The Dai + Sutardja family follows a third path: building critical components for open standards, establishing in-house packaging wafer fabs, and either awaiting acquisition by major players—or building domestic IP leadership. This path makes exceptional sense in the chiplet era, because chiplets themselves are a reaction against closed, vertically integrated architectures. With open standards, critical IP and packaging capacity become scarce resources—far quicker to monetize than going public with a full ASIC.
Yet the trade-off is clear: this path will not produce the next NVIDIA. It enables founders to exit gracefully multiple times while retaining long-term influence within the industrial ecosystem—but it does not place them atop the final podium of AI infrastructure leadership.
In 1995, Weili Dai and her husband launched Marvell from a Silicon Valley living room—then an unknown startup.

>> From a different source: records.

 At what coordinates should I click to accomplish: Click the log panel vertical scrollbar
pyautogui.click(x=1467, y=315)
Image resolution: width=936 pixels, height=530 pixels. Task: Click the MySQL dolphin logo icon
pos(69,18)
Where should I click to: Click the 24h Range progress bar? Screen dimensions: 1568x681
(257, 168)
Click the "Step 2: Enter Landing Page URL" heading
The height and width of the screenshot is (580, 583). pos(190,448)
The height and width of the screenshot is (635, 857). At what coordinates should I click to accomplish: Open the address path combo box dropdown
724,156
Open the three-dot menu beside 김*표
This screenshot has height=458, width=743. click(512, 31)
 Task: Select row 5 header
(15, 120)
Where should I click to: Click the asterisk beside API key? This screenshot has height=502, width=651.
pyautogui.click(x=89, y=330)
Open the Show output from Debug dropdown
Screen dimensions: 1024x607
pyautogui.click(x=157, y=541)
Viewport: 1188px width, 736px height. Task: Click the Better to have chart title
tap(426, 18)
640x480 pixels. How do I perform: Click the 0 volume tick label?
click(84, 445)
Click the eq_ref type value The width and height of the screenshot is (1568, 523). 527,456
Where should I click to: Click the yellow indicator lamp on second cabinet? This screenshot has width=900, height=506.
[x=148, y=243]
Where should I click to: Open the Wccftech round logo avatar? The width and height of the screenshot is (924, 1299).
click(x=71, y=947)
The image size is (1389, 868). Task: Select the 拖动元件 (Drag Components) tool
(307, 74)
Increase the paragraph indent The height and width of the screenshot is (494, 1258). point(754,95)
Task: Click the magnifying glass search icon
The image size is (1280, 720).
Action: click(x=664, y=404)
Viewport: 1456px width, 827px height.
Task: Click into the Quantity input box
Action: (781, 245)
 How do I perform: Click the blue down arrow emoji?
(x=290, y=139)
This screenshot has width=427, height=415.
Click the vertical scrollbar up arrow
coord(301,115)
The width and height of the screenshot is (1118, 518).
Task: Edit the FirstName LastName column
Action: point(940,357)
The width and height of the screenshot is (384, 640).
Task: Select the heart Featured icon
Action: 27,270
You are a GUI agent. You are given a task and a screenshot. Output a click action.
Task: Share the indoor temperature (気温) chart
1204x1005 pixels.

Today, Marvell is a $254 billion AI data center star—though Weili Dai’s original equity stake has largely been exited over successive rounds. Simultaneously, however, she and her family hold stakes in VeriSilicon, Silicon Box, Alphawave (cash proceeds), Dream Big (sold to Arm for cash), and equity across a dozen chiplet-ecosystem companies.
Marvell is her loudest victory—but neither her only nor her final one.